Available data:
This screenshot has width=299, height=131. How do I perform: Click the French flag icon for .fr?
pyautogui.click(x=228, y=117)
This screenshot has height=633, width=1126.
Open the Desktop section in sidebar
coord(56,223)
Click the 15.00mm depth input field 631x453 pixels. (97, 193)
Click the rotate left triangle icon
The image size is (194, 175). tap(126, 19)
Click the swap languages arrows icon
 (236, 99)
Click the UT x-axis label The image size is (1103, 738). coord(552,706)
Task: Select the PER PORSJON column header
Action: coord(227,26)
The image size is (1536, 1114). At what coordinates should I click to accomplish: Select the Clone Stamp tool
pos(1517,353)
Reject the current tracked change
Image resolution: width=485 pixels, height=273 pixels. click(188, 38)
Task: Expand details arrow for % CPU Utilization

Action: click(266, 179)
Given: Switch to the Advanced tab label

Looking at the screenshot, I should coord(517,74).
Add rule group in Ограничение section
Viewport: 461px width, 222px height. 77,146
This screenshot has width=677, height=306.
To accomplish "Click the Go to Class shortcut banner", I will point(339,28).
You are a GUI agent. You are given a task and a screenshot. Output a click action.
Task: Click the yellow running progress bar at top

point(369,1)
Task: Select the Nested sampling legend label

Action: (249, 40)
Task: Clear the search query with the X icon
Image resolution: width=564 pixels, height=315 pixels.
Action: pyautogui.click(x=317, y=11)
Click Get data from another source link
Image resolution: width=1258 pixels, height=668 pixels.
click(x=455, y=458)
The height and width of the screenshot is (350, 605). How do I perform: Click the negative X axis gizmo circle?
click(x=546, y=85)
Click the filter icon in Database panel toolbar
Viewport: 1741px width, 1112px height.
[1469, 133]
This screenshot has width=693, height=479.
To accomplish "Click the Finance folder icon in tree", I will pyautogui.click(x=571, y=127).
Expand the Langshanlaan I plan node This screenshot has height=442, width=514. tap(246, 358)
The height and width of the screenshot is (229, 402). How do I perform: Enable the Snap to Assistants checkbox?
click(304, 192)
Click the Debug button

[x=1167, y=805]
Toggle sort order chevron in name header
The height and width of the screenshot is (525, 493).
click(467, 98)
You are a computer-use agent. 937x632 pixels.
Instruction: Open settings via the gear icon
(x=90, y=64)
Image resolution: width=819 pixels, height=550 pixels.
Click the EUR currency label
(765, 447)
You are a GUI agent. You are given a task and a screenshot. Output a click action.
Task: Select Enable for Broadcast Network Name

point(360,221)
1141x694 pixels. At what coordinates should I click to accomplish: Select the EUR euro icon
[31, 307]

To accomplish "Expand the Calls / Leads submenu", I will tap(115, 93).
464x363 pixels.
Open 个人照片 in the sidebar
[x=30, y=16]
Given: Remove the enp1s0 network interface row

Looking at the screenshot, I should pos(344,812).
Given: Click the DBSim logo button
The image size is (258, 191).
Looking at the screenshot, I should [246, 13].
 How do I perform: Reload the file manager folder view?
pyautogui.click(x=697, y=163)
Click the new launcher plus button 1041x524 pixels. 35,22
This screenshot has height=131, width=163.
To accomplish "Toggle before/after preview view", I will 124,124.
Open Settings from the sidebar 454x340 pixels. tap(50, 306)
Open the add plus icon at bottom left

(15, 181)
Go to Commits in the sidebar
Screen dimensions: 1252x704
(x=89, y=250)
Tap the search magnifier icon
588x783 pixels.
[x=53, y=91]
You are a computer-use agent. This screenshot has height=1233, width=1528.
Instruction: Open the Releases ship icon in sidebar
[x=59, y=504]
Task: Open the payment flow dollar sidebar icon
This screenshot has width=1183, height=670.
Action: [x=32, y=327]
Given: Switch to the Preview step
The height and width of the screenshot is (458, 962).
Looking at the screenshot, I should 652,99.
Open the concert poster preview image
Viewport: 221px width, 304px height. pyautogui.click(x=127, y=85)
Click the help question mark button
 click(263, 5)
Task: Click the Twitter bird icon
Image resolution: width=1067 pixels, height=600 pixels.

Required task:
Locate every line in the data above that contains the string "section", and copy each one.

The result:
Open the Desktop section in sidebar
Add rule group in Ограничение section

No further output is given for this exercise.